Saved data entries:
----
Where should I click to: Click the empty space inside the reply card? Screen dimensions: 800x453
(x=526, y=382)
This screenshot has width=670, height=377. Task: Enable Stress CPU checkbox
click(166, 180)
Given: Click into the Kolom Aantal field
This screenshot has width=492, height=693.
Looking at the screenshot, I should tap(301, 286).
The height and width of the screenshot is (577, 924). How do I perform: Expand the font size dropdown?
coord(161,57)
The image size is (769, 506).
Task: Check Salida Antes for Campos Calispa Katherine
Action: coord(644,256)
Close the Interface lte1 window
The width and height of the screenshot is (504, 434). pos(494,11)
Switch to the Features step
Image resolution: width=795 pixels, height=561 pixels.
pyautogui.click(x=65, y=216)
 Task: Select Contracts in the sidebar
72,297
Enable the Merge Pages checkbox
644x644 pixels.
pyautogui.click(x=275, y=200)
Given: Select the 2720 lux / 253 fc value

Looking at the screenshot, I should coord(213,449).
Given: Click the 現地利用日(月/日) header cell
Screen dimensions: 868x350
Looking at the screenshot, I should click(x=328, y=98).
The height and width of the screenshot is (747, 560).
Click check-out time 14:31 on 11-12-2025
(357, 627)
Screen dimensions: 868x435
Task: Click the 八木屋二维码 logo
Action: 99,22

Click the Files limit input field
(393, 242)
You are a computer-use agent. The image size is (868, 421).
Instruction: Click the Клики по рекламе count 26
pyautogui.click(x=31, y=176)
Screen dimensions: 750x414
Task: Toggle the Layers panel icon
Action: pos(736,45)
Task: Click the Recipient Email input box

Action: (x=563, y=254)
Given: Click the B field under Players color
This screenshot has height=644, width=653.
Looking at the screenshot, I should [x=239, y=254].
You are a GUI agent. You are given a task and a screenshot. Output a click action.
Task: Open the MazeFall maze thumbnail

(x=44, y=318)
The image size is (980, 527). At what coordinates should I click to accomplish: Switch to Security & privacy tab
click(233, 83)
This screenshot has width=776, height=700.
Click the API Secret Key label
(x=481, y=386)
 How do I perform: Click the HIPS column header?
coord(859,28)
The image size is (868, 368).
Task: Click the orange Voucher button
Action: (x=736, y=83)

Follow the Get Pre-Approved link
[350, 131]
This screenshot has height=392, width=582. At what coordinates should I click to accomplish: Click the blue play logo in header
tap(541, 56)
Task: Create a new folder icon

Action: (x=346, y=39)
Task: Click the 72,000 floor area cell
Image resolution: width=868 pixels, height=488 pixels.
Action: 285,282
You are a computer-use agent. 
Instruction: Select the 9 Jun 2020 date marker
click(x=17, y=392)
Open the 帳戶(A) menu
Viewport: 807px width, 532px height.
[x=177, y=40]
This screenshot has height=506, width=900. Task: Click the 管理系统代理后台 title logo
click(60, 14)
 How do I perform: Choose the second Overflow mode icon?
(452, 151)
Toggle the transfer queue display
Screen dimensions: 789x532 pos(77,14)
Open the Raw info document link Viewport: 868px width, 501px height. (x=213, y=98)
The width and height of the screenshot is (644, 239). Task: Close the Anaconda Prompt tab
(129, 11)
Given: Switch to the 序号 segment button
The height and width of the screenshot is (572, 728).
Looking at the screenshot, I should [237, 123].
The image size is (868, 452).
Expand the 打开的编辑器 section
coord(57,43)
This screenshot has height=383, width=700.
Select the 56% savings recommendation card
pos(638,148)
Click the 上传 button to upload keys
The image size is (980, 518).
----
- REQUIREMENT -
For this exercise, output all the data exactly as shown above.

- TASK OUTPUT -
Where should I click to: Click the empty space inside the reply card? Screen dimensions: 800x453
(x=526, y=382)
This screenshot has width=670, height=377. Task: Enable Stress CPU checkbox
click(166, 180)
Given: Click into the Kolom Aantal field
This screenshot has width=492, height=693.
Looking at the screenshot, I should tap(301, 286).
The height and width of the screenshot is (577, 924). How do I perform: Expand the font size dropdown?
coord(161,57)
The image size is (769, 506).
Task: Check Salida Antes for Campos Calispa Katherine
Action: coord(644,256)
Close the Interface lte1 window
The width and height of the screenshot is (504, 434). pos(494,11)
Switch to the Features step
Image resolution: width=795 pixels, height=561 pixels.
pyautogui.click(x=65, y=216)
 Task: Select Contracts in the sidebar
72,297
Enable the Merge Pages checkbox
644x644 pixels.
pyautogui.click(x=275, y=200)
Given: Select the 2720 lux / 253 fc value

Looking at the screenshot, I should coord(213,449).
Given: Click the 現地利用日(月/日) header cell
Screen dimensions: 868x350
Looking at the screenshot, I should click(x=328, y=98).
The height and width of the screenshot is (747, 560).
Click check-out time 14:31 on 11-12-2025
(357, 627)
Screen dimensions: 868x435
Task: Click the 八木屋二维码 logo
Action: 99,22

Click the Files limit input field
(393, 242)
You are a computer-use agent. The image size is (868, 421).
Instruction: Click the Клики по рекламе count 26
pyautogui.click(x=31, y=176)
Screen dimensions: 750x414
Task: Toggle the Layers panel icon
Action: pos(736,45)
Task: Click the Recipient Email input box

Action: (x=563, y=254)
Given: Click the B field under Players color
This screenshot has height=644, width=653.
Looking at the screenshot, I should [x=239, y=254].
You are a GUI agent. You are given a task and a screenshot. Output a click action.
Task: Open the MazeFall maze thumbnail

(x=44, y=318)
The image size is (980, 527). At what coordinates should I click to accomplish: Switch to Security & privacy tab
click(233, 83)
This screenshot has width=776, height=700.
Click the API Secret Key label
(x=481, y=386)
 How do I perform: Click the HIPS column header?
coord(859,28)
The image size is (868, 368).
Task: Click the orange Voucher button
Action: (x=736, y=83)

Follow the Get Pre-Approved link
[350, 131]
This screenshot has height=392, width=582. At what coordinates should I click to accomplish: Click the blue play logo in header
tap(541, 56)
Task: Create a new folder icon

Action: (x=346, y=39)
Task: Click the 72,000 floor area cell
Image resolution: width=868 pixels, height=488 pixels.
Action: 285,282
You are a computer-use agent. 
Instruction: Select the 9 Jun 2020 date marker
click(x=17, y=392)
Open the 帳戶(A) menu
Viewport: 807px width, 532px height.
[x=177, y=40]
This screenshot has height=506, width=900. Task: Click the 管理系统代理后台 title logo
click(60, 14)
 How do I perform: Choose the second Overflow mode icon?
(452, 151)
Toggle the transfer queue display
Screen dimensions: 789x532 pos(77,14)
Open the Raw info document link Viewport: 868px width, 501px height. (x=213, y=98)
The width and height of the screenshot is (644, 239). Task: Close the Anaconda Prompt tab
(129, 11)
Given: Switch to the 序号 segment button
The height and width of the screenshot is (572, 728).
Looking at the screenshot, I should [237, 123].
The image size is (868, 452).
Expand the 打开的编辑器 section
coord(57,43)
This screenshot has height=383, width=700.
Select the 56% savings recommendation card
pos(638,148)
Click the 上传 button to upload keys
The image size is (980, 518).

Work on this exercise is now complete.